===== MATERIAL SHOWN
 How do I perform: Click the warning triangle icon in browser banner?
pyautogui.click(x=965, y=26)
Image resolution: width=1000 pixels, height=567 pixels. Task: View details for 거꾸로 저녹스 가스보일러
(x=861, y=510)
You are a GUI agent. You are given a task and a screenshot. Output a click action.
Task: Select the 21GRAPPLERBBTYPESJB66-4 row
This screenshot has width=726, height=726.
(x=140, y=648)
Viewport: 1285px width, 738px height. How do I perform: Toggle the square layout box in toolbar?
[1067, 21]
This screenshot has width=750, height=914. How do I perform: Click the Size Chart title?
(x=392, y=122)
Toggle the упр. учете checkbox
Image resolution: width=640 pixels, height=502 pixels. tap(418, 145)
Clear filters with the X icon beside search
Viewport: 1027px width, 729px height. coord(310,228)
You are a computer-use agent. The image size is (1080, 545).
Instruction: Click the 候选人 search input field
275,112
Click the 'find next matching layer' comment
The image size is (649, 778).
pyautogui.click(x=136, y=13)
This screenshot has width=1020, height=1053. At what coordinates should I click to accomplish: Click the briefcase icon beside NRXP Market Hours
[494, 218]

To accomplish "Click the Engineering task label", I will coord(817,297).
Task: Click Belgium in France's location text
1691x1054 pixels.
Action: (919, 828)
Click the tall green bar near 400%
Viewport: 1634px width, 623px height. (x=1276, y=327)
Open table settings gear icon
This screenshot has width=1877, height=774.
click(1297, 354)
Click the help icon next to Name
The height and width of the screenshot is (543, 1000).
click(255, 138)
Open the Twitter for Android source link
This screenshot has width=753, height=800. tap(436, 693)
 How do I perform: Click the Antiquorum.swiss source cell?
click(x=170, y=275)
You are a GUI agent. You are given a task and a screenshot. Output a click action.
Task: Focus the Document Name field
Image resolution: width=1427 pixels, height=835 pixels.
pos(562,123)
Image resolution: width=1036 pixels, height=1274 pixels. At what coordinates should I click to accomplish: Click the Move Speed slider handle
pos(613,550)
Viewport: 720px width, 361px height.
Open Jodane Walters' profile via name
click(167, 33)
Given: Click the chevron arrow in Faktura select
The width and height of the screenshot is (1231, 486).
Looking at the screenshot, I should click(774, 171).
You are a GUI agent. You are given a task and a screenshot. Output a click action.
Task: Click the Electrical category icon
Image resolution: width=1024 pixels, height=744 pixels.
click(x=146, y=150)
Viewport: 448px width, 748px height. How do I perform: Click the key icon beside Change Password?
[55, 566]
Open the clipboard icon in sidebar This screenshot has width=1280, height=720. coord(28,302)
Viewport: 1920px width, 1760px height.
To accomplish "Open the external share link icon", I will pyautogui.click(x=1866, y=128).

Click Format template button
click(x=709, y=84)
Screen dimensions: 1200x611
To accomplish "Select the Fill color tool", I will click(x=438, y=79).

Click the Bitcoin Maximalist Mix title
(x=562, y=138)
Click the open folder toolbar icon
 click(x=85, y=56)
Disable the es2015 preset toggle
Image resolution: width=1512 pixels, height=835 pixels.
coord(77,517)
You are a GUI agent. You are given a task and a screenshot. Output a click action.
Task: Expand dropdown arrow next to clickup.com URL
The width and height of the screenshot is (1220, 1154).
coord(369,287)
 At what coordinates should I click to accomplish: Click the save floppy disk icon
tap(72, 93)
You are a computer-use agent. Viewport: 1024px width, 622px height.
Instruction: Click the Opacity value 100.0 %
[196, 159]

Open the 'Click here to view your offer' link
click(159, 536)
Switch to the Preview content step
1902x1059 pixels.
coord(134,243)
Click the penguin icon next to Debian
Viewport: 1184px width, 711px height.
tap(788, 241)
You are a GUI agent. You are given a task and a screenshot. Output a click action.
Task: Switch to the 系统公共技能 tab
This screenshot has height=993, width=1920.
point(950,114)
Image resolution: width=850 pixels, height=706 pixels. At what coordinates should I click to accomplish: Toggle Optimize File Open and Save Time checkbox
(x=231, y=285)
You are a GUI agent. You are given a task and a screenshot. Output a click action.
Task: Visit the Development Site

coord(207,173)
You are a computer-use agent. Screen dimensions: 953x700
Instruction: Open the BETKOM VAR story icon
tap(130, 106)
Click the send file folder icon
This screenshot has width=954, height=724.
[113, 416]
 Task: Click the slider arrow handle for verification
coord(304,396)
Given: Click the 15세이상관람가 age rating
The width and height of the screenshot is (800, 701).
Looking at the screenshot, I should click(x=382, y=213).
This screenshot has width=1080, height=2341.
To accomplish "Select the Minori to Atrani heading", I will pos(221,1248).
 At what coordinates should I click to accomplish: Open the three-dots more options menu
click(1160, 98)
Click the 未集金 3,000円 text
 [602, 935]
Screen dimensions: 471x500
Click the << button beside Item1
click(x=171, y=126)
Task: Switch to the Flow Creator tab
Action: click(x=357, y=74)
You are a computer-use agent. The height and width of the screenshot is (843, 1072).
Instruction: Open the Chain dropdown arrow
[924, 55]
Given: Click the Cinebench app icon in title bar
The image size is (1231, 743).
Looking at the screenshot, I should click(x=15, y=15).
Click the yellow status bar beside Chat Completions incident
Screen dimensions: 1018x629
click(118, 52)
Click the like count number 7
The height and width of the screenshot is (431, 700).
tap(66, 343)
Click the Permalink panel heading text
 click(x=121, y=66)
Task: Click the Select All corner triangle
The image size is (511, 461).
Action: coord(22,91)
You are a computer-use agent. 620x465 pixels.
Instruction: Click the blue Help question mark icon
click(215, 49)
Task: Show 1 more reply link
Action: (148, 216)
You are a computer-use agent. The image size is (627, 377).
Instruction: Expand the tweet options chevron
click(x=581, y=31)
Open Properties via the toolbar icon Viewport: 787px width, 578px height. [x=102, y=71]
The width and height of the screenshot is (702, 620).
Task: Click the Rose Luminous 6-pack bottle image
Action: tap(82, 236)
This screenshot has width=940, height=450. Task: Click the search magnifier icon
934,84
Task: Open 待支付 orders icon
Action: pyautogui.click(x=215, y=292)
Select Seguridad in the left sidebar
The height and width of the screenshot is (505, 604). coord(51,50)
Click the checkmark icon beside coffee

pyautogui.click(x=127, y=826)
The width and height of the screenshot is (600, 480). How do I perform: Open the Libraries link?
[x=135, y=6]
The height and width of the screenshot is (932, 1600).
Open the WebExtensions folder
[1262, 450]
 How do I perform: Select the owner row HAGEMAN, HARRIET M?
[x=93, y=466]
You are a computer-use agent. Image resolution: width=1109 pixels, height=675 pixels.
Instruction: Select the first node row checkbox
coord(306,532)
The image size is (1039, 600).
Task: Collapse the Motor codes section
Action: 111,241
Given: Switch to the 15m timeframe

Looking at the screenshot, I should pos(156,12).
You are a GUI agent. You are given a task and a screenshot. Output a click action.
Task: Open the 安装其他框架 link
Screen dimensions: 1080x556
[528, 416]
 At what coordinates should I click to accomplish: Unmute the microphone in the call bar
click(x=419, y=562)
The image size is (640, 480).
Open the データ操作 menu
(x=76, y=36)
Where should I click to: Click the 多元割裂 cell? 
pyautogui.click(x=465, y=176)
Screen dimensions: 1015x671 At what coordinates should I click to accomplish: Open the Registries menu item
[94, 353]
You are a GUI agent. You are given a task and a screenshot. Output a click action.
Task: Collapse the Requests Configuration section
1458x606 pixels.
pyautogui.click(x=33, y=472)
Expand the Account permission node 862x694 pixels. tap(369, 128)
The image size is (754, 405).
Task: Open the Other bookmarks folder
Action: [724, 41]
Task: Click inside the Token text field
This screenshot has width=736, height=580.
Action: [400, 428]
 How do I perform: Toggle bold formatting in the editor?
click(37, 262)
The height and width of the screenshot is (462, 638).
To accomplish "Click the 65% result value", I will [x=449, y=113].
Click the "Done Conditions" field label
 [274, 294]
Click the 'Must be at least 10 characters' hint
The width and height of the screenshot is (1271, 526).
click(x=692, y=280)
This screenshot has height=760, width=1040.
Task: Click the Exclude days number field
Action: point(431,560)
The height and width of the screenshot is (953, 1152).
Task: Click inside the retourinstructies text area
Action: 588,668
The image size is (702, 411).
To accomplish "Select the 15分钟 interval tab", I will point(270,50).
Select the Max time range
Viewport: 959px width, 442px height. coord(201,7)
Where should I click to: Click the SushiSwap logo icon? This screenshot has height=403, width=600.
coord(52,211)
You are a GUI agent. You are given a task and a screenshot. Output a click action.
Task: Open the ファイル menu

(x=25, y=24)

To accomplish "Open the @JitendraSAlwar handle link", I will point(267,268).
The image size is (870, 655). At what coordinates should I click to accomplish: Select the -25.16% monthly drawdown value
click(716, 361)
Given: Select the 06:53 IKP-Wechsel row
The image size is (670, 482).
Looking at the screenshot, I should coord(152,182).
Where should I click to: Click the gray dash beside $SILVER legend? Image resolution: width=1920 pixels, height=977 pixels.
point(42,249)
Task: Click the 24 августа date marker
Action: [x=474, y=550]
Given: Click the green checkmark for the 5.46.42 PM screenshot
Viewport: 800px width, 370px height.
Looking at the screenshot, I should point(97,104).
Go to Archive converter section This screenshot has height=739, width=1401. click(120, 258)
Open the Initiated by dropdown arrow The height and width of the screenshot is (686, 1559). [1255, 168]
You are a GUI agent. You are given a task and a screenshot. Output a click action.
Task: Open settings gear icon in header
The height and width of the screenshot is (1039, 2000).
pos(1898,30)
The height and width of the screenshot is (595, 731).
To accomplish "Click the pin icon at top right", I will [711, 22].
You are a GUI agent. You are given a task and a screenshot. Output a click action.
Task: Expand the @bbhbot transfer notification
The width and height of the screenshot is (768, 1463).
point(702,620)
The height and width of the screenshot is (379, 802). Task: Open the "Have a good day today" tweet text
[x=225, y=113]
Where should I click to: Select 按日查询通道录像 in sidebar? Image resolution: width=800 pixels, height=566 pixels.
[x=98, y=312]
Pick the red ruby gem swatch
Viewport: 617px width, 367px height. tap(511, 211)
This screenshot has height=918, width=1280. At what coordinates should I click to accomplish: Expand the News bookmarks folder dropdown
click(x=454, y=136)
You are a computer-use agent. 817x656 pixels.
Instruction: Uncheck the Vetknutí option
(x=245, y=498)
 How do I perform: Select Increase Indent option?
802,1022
==========
**PROBLEM TO WORK ON:**
Only the lines above from the one with "Task: Click inside the Token text field" through the one with "Go to Archive" should be duplicated, character for character.

**EXERCISE RESULT:**
Task: Click inside the Token text field
This screenshot has width=736, height=580.
Action: [400, 428]
 How do I perform: Toggle bold formatting in the editor?
click(37, 262)
The height and width of the screenshot is (462, 638).
To accomplish "Click the 65% result value", I will [x=449, y=113].
Click the "Done Conditions" field label
 [274, 294]
Click the 'Must be at least 10 characters' hint
The width and height of the screenshot is (1271, 526).
click(x=692, y=280)
This screenshot has height=760, width=1040.
Task: Click the Exclude days number field
Action: point(431,560)
The height and width of the screenshot is (953, 1152).
Task: Click inside the retourinstructies text area
Action: 588,668
The image size is (702, 411).
To accomplish "Select the 15分钟 interval tab", I will point(270,50).
Select the Max time range
Viewport: 959px width, 442px height. coord(201,7)
Where should I click to: Click the SushiSwap logo icon? This screenshot has height=403, width=600.
coord(52,211)
You are a GUI agent. You are given a task and a screenshot. Output a click action.
Task: Open the ファイル menu

(x=25, y=24)

To accomplish "Open the @JitendraSAlwar handle link", I will point(267,268).
The image size is (870, 655). At what coordinates should I click to accomplish: Select the -25.16% monthly drawdown value
click(716, 361)
Given: Select the 06:53 IKP-Wechsel row
The image size is (670, 482).
Looking at the screenshot, I should coord(152,182).
Where should I click to: Click the gray dash beside $SILVER legend? Image resolution: width=1920 pixels, height=977 pixels.
point(42,249)
Task: Click the 24 августа date marker
Action: [x=474, y=550]
Given: Click the green checkmark for the 5.46.42 PM screenshot
Viewport: 800px width, 370px height.
Looking at the screenshot, I should point(97,104).
Go to Archive converter section This screenshot has height=739, width=1401. click(120, 258)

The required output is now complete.